Change language

Python | Embedding words with Word2Vec

Word2Vec consists of models for generating word embeddings. These models are shallow two-layer neural networks with one input layer, one hidden layer, and one output layer. Word2Vec uses two architectures:

  1. CBOW (Continuous Bag of Words): the CBOW model predicts the current word given by context words in a specific window. The input layer contains the words of context, and the output layer contains the current word. The hidden layer contains the number of dimensions in which we want to represent the current word present in the output layer. 
  2. Skip Gram: Skip Gram predicts the surrounding words of the context in the specific window of the given current word. The input layer contains the current word and the output layer contains the context words. The hidden layer contains the number of dimensions in which we want to represent the current word present on the input layer. 

The main idea behind word embedding is that words that appear in a similar context tend to be closer together in vector space. Generating word vectors in Python requires the nltk and gensim modules.

Run these commands in the terminal to install nltk and gensim :

 pip install nltk pip install gensim 

Download the text file used to generate word vectors from here .

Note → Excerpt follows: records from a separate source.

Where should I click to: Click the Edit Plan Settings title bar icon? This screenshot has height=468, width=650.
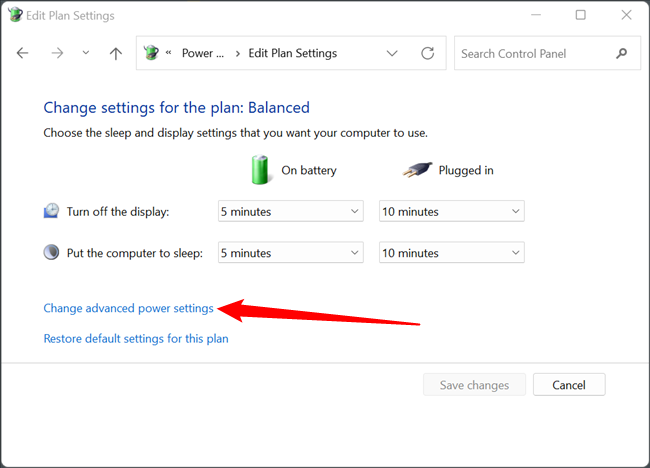(14, 16)
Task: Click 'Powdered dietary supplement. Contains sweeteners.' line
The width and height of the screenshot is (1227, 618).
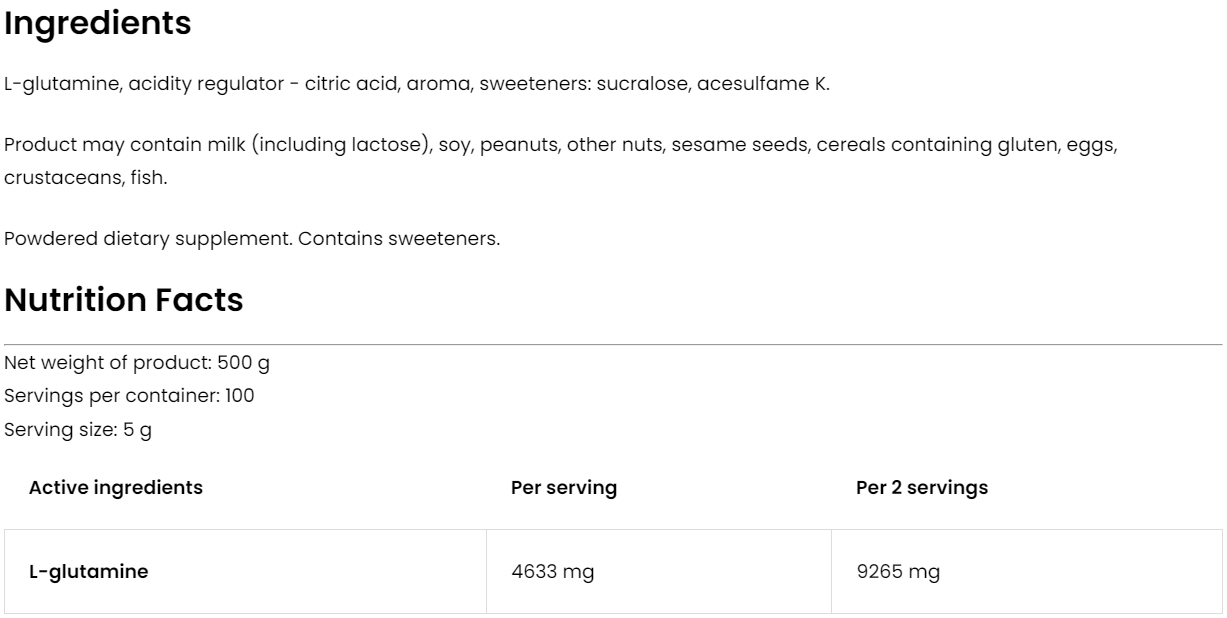Action: [252, 240]
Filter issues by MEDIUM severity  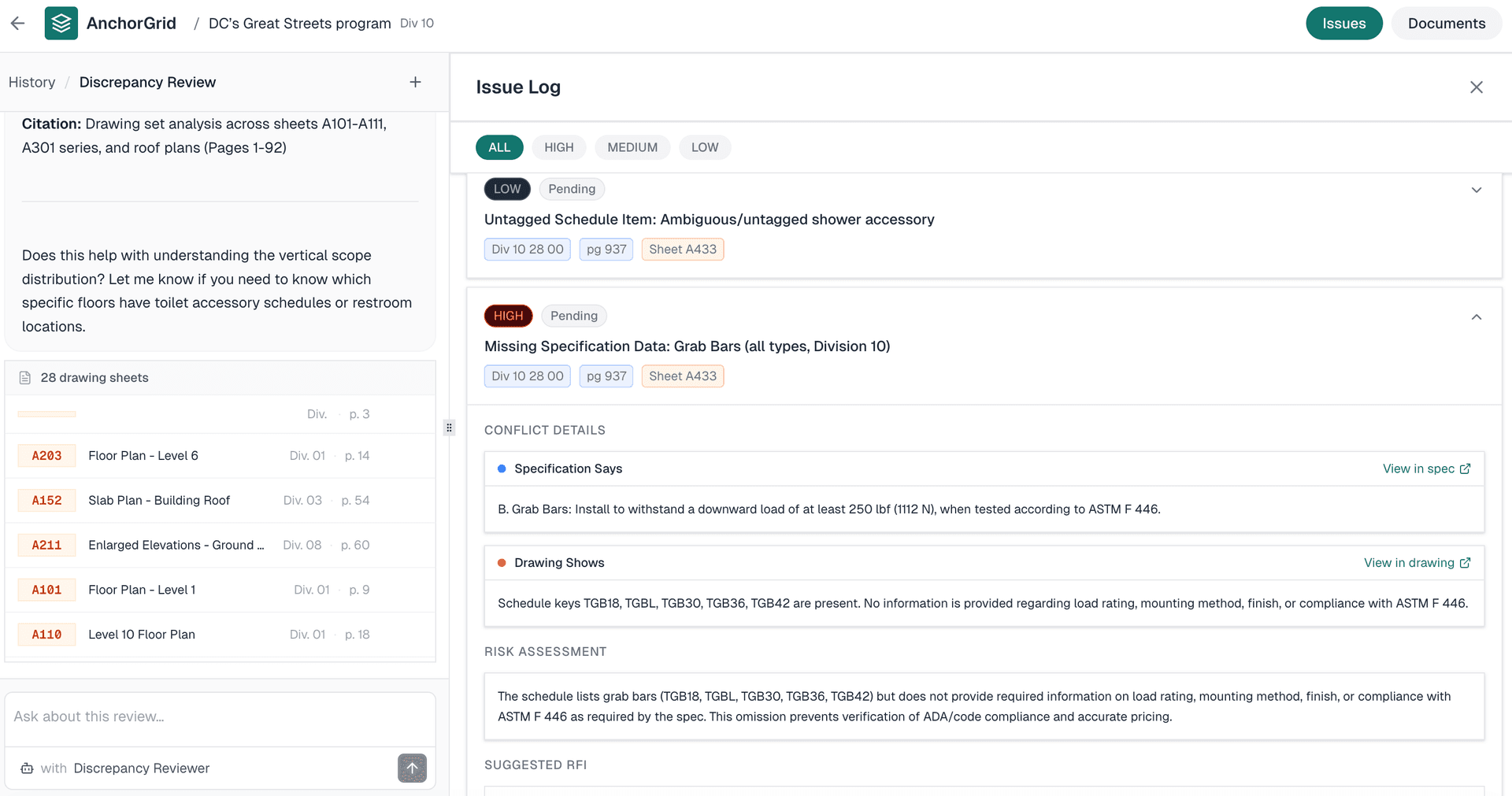632,147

Below is the implementation:

# Python program to generate word vectors using Word2Vec

 
# import all required modules

from nltk.tokenize import sent_tokenize, word_tok enize

import warnings

  

warnings.filterwarnings (action = ’ ignore’ )

 

import gensim

from gensim.models import Word2Vec

 
# Reads the alice.txt file

sample = open ( "C: Users Admin Desktop alice.txt " , " r " )

= sample.read ()

 
# Replaces the escape character with a space

f = s.replace ( "" , "" )

 

data = []

 
# iterate over each sentence in the file

for i in sent_tokenize (f):

temp = []

  

  # split sentence into words

for j in word_tokenize (i):

temp .append (j.lower ())

 

data.append (temp)

 
# Create CBOW model

model1 = gensim.models.Word2Vec (data, min_count = 1

size = 100 , window = 5 )

 
# Print results

print ( "Cosine similarity between’ alice’ " +  

"and’ wonderland’ - CBOW: " ,

  model1. similarity ( ’alice’ , ’ wonderland’ ))

 

print ( "Cosine similarity between’ alice’ " +

  " and ’machines’ - CBOW:" ,

model1.similarity ( ’alice’ , ’machines’ ))

  
# Create Skip Gram model

model2 = gensim.models.Word2Vec (data, min_count = 1 , size = 100 ,

window = 5 , sg = 1 )

 
# Print results

print ( "Cosine similarity between’ alice’ " +

"and’ wonderland’ - Skip Gram: " ,

  model2 .similarity ( ’alice’ , ’ wonderland’ ))

 

print ( "Cosine similarity between’ alice’ " +

"and’ machines’ - Skip Gram: " , < / p>

model2.similarity ( ’alice’ , ’machines’ ))

Output:

 Cosine similarity between ’alice’ and’ wonderland’ - CBOW: 0.999249298413 Cosine similarity between ’alice’ and’ machines’ - CBOW: 0.974911910445 Cosine similarity between ’alice’ and’ wonderland’ - Skip Gram: 0.885471373104 Cosine similarity between ’alice’ and’ machines’ - Skip Gram: 0.856892599521 

The output indicates the cosine of similarity between the vectors of the words "Alice", "Wonderland" and "Cars" for different models. One interesting challenge might be to change the size and window values ​​to observe changes in the similarity cosine.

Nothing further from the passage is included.